- Required work
State how many lines in the items below contain the string "width", and give only that number.

- Records provided
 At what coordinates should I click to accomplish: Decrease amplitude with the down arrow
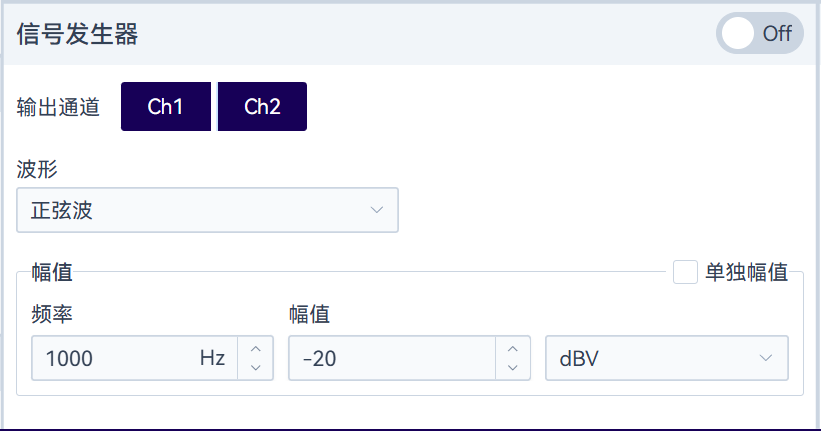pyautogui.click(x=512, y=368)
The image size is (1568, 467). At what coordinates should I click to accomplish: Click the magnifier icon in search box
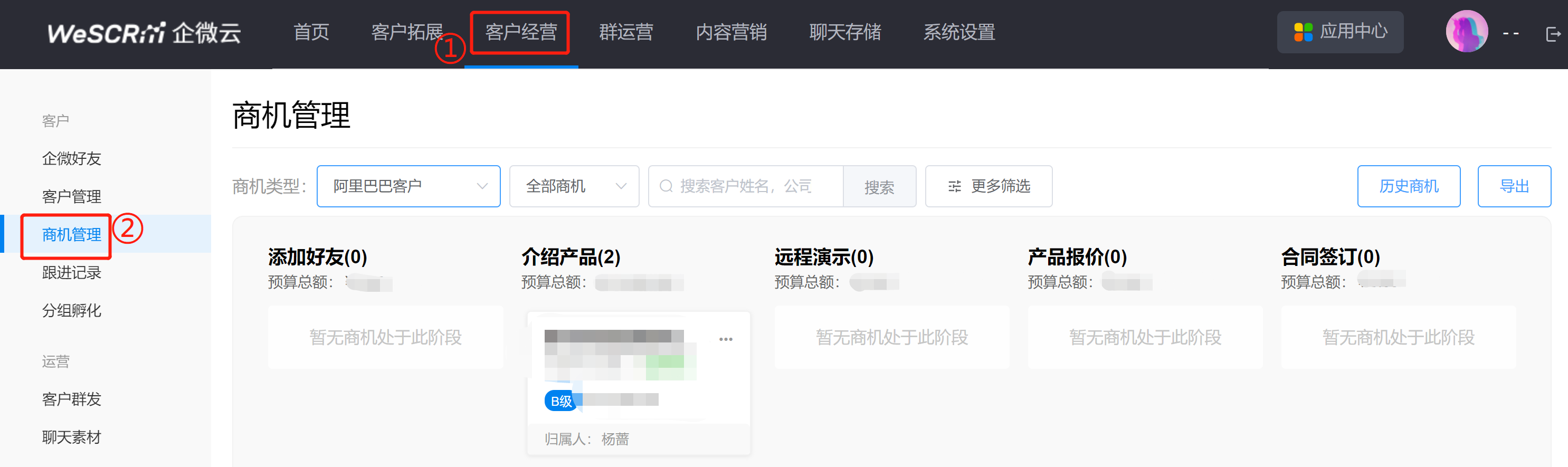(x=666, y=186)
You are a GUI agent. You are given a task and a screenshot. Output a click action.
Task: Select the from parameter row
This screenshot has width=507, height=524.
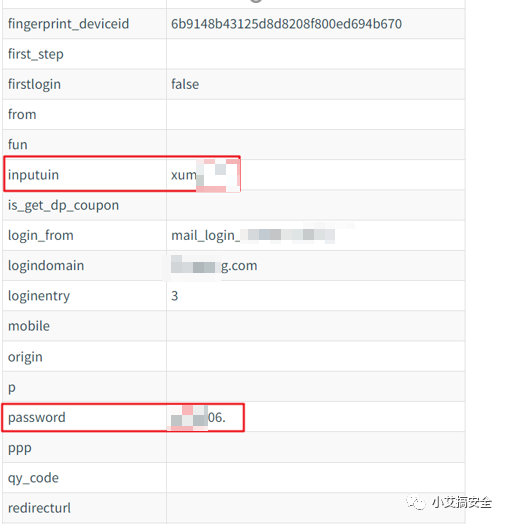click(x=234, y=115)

--

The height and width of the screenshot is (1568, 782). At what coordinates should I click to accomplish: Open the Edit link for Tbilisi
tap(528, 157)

==

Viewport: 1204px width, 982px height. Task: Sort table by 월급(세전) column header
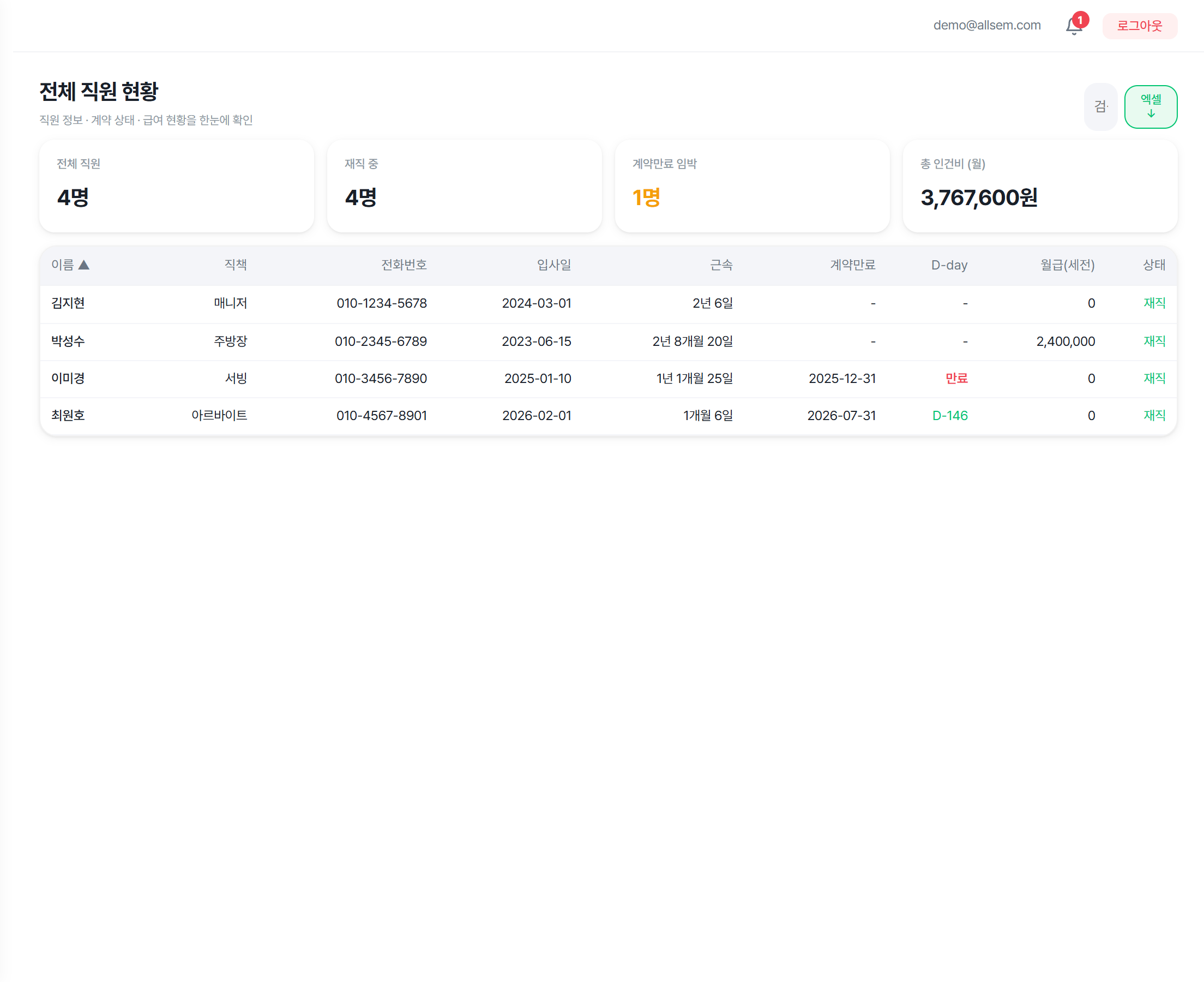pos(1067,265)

- The reply
3